• _PROBLEM TO WORK ON_
Among the records below, find the lines containing "sidebar" and state only how many there are.

• _PROVIDED DATA_

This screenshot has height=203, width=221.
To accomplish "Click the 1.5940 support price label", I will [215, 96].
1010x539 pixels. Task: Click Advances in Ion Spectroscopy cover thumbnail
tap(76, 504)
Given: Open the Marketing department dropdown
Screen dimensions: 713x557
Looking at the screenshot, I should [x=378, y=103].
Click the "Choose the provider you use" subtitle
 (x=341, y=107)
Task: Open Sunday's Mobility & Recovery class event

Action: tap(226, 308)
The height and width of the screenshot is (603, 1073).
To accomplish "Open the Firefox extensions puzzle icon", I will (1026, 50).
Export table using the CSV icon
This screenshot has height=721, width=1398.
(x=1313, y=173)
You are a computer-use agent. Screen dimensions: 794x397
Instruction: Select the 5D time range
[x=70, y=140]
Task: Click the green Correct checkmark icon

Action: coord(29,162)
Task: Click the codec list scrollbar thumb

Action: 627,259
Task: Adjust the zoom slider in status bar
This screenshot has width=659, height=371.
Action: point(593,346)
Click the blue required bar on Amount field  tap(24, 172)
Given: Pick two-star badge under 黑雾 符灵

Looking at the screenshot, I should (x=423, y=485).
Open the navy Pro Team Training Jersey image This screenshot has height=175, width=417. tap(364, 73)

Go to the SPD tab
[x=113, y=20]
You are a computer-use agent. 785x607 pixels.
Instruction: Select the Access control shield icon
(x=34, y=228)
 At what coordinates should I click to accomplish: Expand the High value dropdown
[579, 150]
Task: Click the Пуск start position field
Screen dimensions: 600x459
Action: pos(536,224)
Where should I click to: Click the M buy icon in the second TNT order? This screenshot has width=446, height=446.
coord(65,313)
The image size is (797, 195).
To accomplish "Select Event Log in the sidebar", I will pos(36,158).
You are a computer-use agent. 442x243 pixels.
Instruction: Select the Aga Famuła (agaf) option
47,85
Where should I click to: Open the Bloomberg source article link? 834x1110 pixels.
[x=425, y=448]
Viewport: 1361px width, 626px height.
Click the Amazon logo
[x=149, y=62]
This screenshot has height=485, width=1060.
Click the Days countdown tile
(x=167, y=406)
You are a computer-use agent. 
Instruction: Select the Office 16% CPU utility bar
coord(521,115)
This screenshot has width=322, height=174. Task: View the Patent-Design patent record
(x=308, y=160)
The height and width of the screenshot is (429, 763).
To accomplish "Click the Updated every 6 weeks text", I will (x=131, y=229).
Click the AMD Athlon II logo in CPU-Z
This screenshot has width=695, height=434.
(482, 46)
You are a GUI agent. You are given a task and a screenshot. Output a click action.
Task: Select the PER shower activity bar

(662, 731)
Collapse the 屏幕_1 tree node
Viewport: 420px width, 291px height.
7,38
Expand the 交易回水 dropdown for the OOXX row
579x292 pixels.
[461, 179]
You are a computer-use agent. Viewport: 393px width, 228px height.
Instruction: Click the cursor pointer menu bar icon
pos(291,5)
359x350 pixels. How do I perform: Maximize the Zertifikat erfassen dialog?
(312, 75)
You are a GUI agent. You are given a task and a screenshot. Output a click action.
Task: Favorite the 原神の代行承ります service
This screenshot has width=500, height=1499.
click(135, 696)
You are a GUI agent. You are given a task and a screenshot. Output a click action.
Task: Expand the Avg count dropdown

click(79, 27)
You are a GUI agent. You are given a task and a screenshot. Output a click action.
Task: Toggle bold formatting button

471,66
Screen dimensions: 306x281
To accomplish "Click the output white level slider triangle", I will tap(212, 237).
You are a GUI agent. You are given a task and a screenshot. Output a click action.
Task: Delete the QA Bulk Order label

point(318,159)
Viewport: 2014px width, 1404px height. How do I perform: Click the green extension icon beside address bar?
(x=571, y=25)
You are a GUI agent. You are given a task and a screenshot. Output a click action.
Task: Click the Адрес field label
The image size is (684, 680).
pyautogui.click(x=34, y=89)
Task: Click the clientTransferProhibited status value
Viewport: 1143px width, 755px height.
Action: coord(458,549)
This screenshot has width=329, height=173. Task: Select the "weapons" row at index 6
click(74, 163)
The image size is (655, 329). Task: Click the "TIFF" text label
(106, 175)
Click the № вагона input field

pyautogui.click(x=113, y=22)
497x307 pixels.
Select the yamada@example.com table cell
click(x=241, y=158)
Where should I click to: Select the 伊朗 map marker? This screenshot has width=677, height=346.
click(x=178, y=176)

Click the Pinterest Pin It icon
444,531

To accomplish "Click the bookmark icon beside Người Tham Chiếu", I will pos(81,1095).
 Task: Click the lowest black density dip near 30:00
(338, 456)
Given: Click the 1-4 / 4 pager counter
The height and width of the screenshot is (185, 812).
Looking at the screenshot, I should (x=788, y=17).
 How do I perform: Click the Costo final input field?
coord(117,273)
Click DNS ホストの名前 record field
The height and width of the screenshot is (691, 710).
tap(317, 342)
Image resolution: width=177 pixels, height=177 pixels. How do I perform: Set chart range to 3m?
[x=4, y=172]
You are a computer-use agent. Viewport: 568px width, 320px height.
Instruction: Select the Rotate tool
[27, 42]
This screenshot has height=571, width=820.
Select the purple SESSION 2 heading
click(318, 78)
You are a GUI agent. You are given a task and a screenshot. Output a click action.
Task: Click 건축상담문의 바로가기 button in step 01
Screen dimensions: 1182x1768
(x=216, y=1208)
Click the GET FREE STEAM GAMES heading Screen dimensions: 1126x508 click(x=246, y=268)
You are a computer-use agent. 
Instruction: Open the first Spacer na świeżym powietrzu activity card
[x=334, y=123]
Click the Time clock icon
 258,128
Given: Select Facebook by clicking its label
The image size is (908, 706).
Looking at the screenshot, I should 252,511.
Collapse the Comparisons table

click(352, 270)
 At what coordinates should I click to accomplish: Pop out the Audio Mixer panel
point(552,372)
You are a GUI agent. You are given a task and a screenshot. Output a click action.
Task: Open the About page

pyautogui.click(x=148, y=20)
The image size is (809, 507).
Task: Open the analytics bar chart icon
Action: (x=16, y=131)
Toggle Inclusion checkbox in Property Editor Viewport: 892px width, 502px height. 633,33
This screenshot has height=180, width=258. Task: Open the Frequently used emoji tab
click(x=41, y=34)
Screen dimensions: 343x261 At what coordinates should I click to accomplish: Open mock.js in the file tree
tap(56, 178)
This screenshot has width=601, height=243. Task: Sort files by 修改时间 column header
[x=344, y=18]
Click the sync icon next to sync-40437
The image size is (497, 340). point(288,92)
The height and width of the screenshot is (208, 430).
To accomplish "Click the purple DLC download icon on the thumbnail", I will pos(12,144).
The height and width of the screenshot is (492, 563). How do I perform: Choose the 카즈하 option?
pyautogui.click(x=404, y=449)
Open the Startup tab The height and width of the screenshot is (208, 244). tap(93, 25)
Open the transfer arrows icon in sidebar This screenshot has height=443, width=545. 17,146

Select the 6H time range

• _ANSWER TO THE PROBLEM_
2